------ SUPPLIED DATA ------
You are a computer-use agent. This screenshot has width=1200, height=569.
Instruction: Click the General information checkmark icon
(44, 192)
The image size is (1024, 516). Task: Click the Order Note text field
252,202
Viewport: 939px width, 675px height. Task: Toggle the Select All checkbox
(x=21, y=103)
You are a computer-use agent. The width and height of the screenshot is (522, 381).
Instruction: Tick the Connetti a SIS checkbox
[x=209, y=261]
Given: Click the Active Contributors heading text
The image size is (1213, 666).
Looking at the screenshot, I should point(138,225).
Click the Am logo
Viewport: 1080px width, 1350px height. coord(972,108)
------
[WHAT THIS TASK INVOLVES] Retype the data in full, precisely as given.

[ANSWER SECTION]
You are a computer-use agent. This screenshot has width=1200, height=569.
Instruction: Click the General information checkmark icon
(44, 192)
The image size is (1024, 516). Task: Click the Order Note text field
252,202
Viewport: 939px width, 675px height. Task: Toggle the Select All checkbox
(x=21, y=103)
You are a computer-use agent. The width and height of the screenshot is (522, 381).
Instruction: Tick the Connetti a SIS checkbox
[x=209, y=261]
Given: Click the Active Contributors heading text
The image size is (1213, 666).
Looking at the screenshot, I should point(138,225).
Click the Am logo
Viewport: 1080px width, 1350px height. coord(972,108)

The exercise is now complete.